═══ Source data

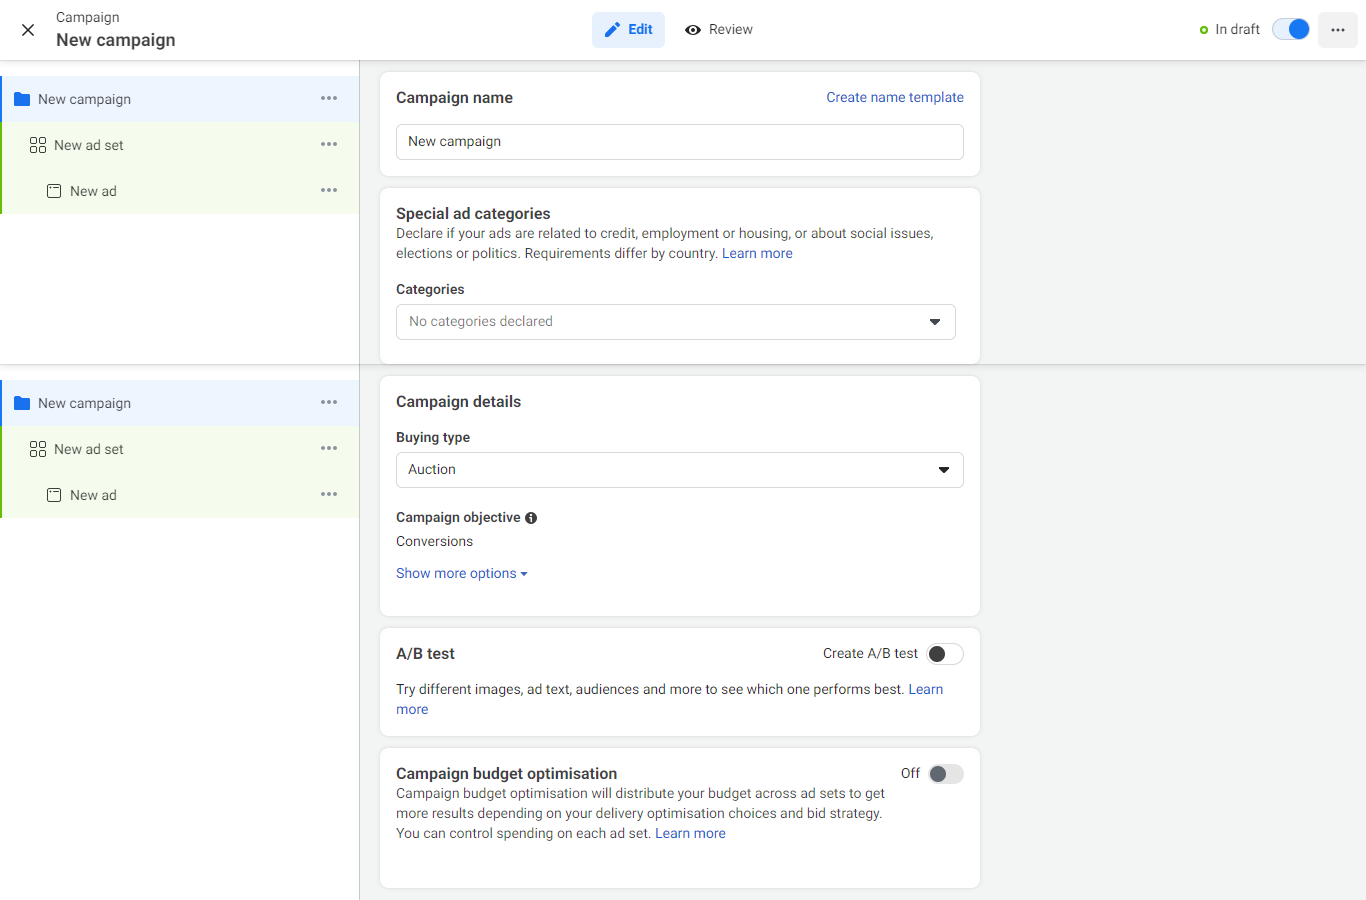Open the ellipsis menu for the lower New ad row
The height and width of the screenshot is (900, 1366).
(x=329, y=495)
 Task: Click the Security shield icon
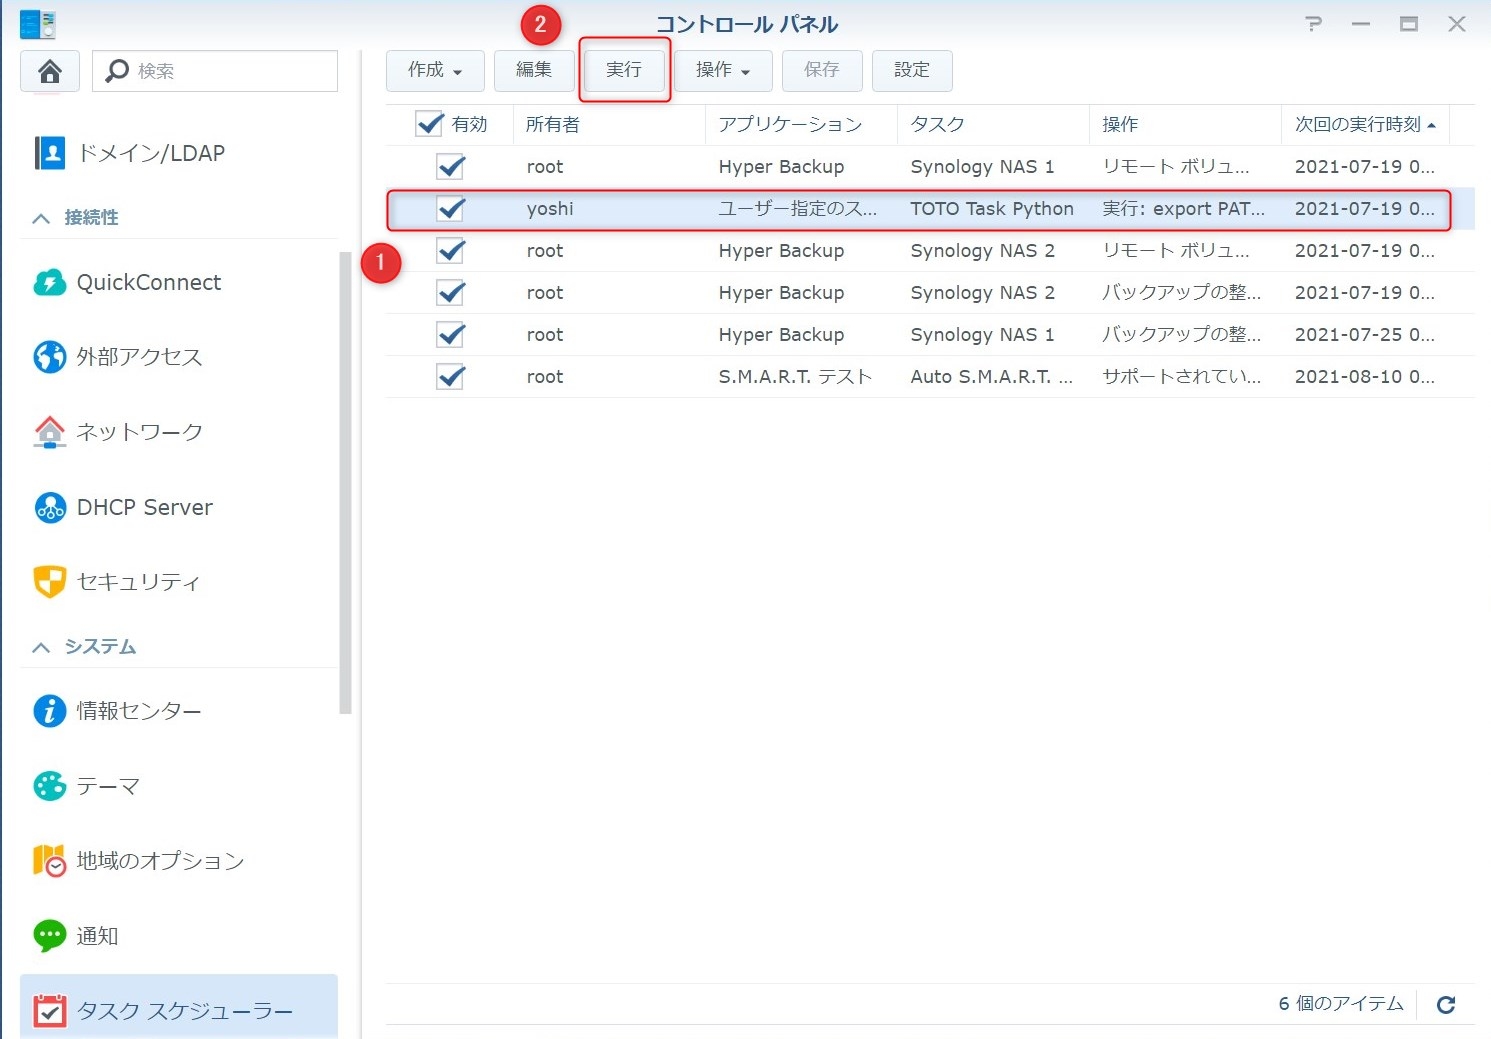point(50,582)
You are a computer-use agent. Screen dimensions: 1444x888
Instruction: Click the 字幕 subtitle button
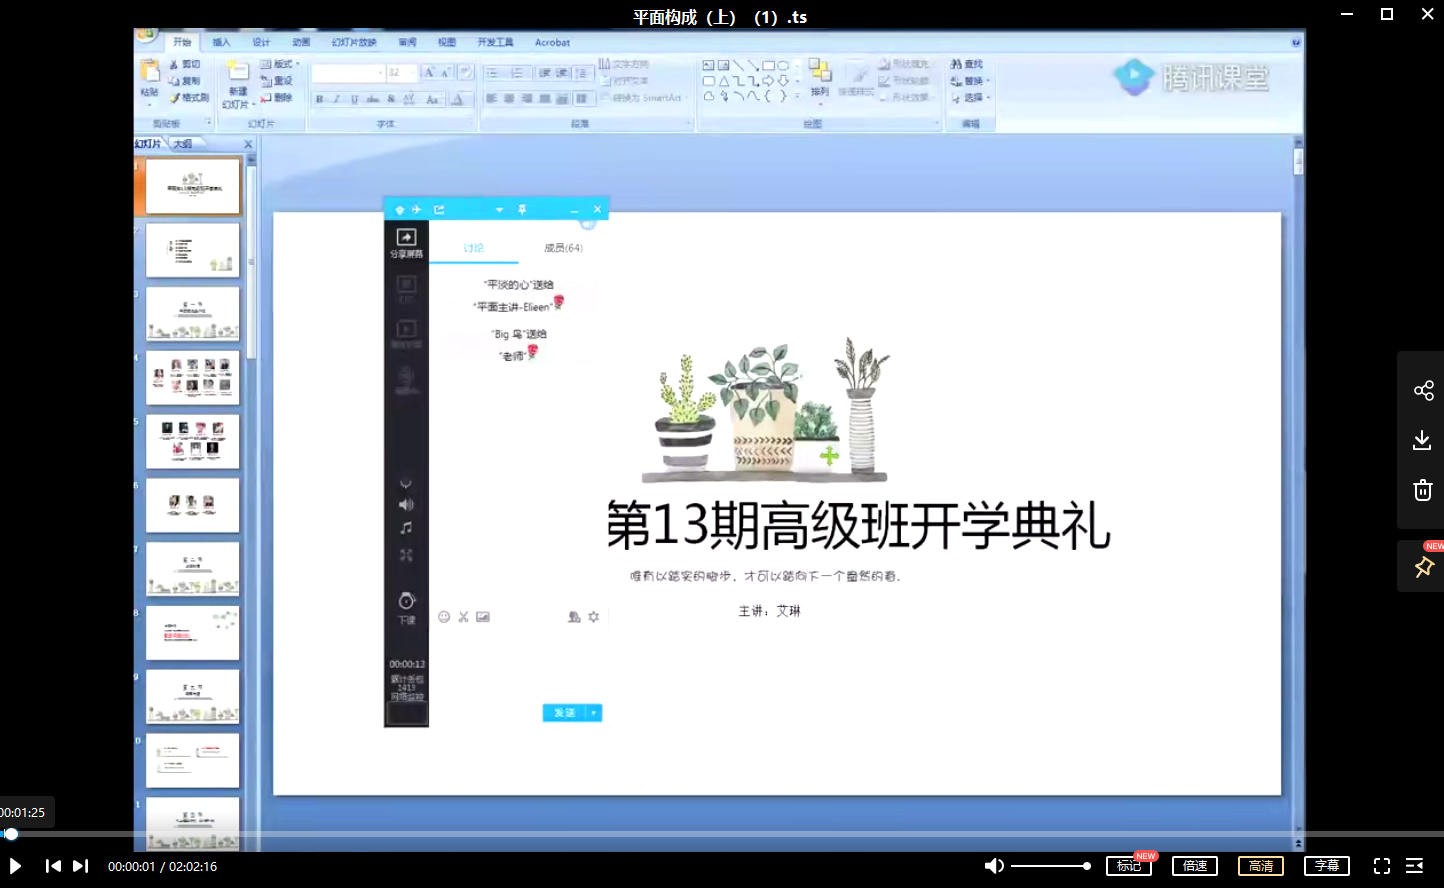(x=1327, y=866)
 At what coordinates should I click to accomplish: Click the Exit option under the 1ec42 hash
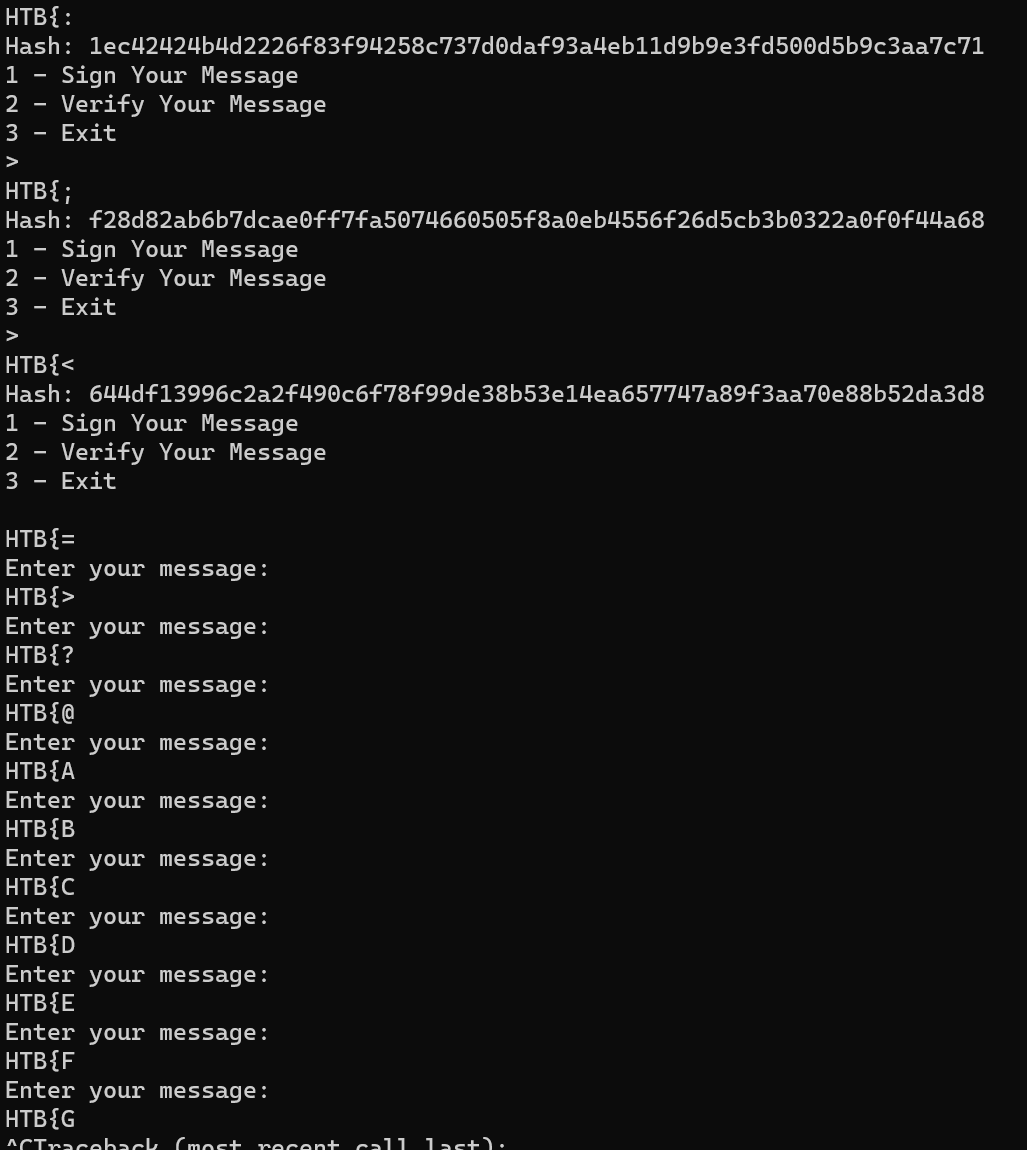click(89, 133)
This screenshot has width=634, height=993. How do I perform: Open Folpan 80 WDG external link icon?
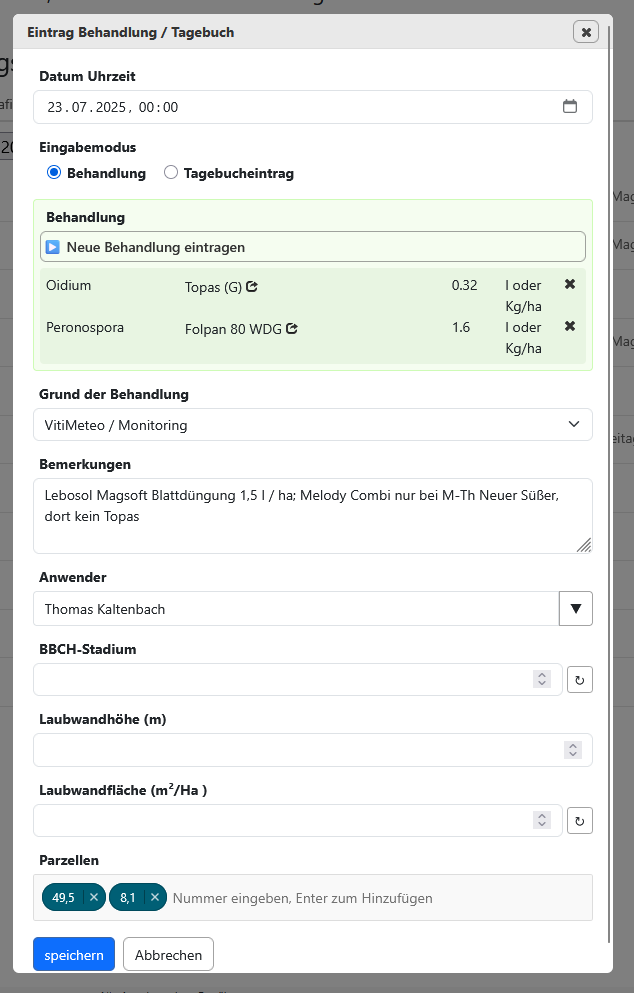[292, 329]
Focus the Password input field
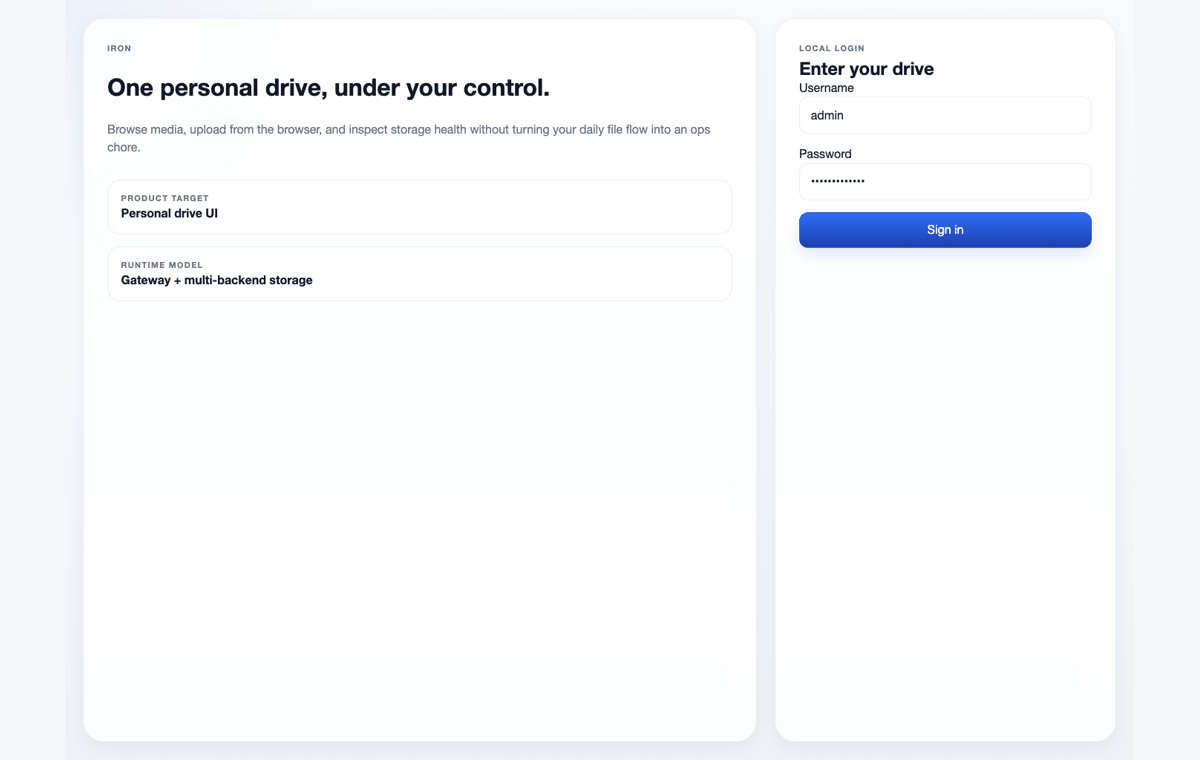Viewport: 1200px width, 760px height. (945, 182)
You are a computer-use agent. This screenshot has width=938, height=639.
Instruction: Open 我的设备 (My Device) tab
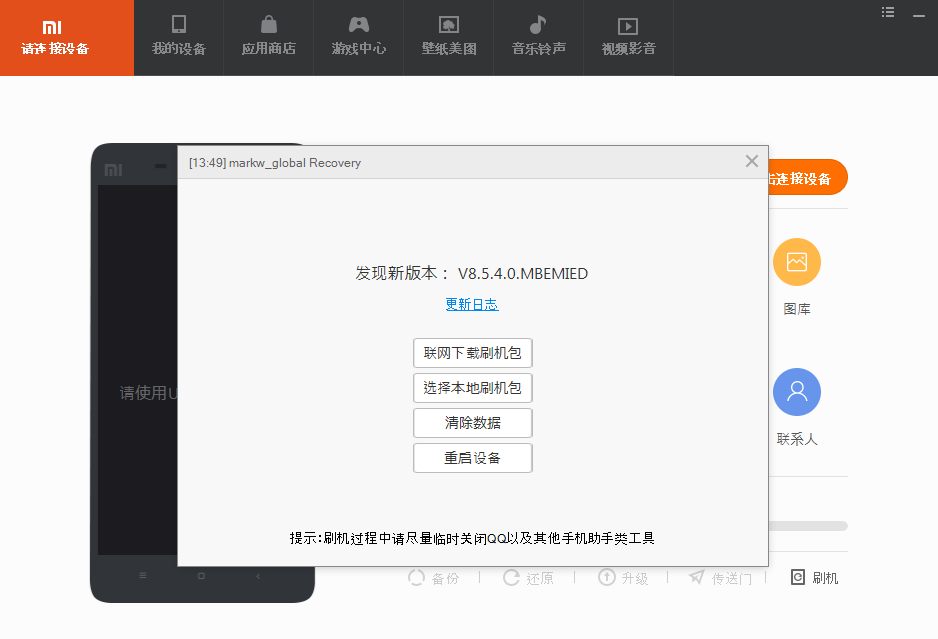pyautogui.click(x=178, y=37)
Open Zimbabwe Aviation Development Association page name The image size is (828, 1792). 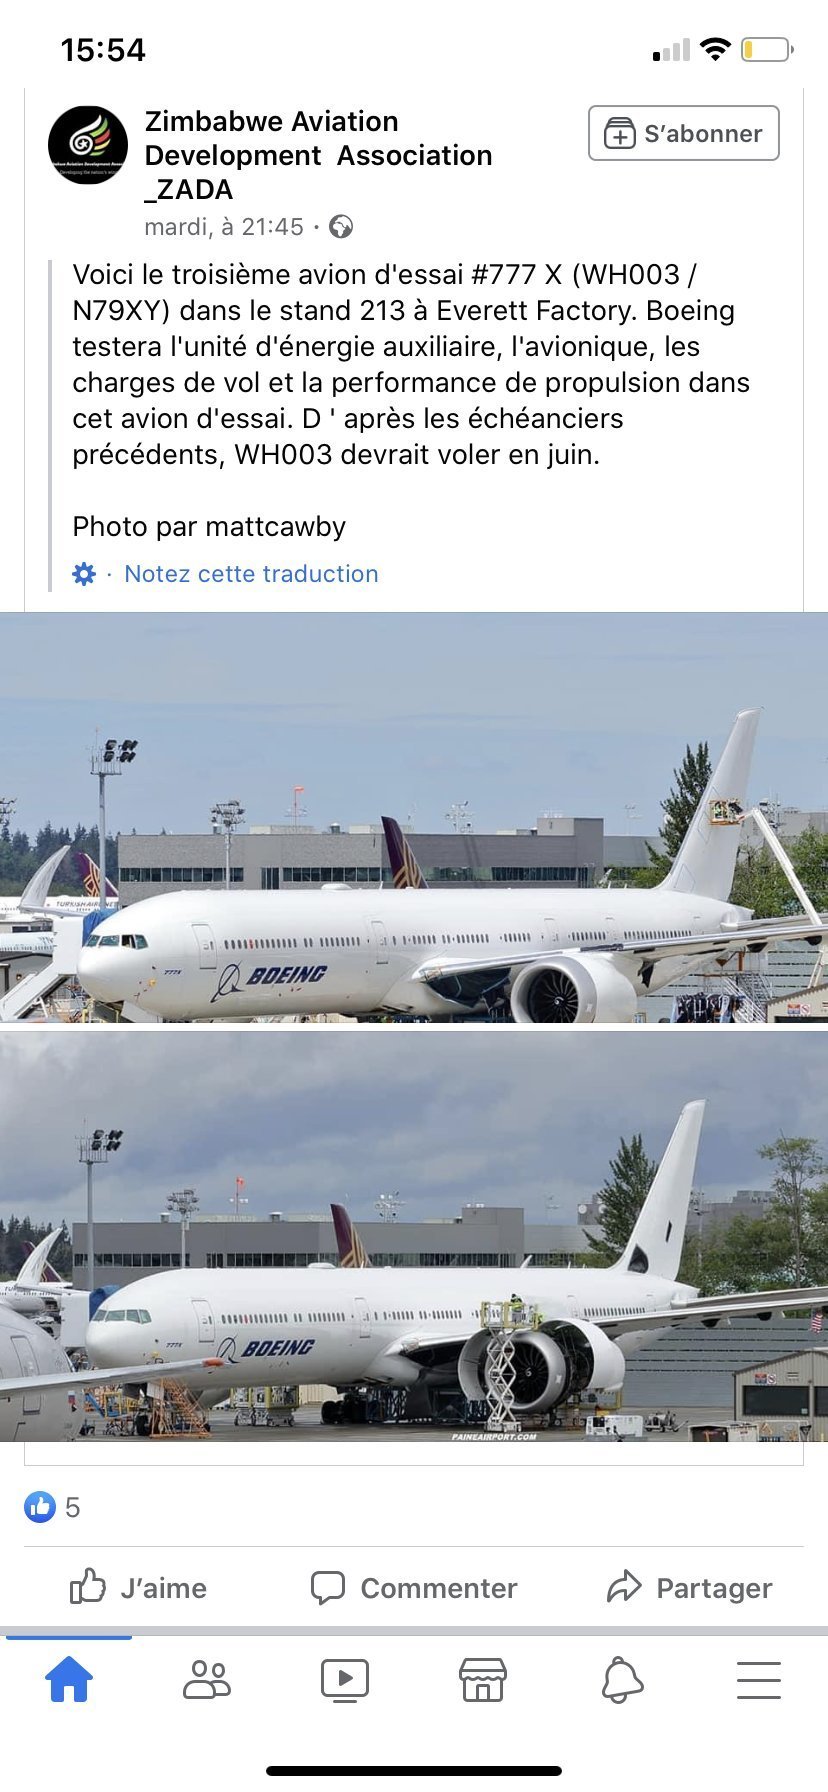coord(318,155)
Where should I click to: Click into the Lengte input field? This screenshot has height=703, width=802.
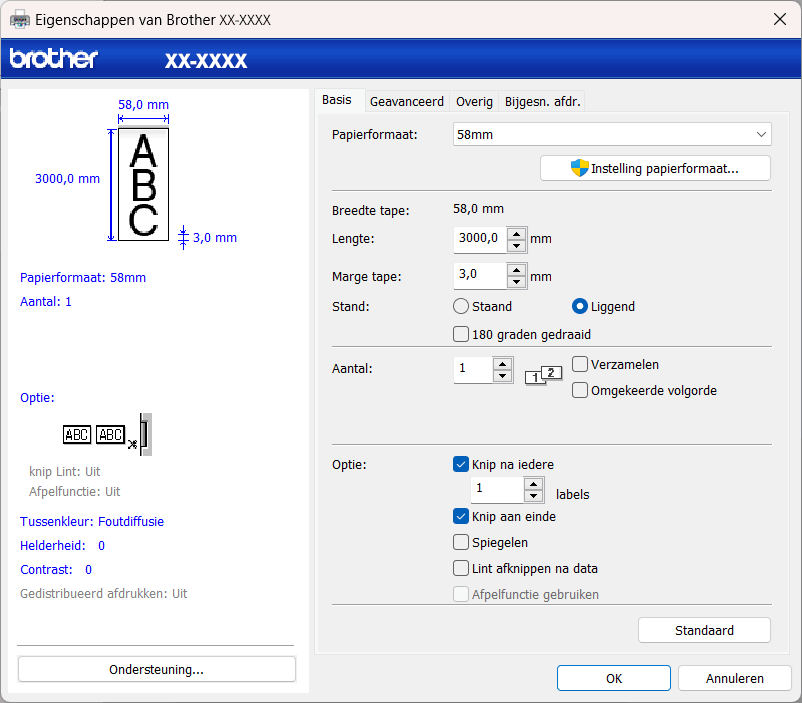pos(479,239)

══════

■ Try it ■
Where does the word "computer" occur in the data? Copy every line that has it.

■ Result for this task ■
You are a computer-use agent. Screen dimensions: 1444x888
You are a computer-use agent. This screenshot has width=938, height=639.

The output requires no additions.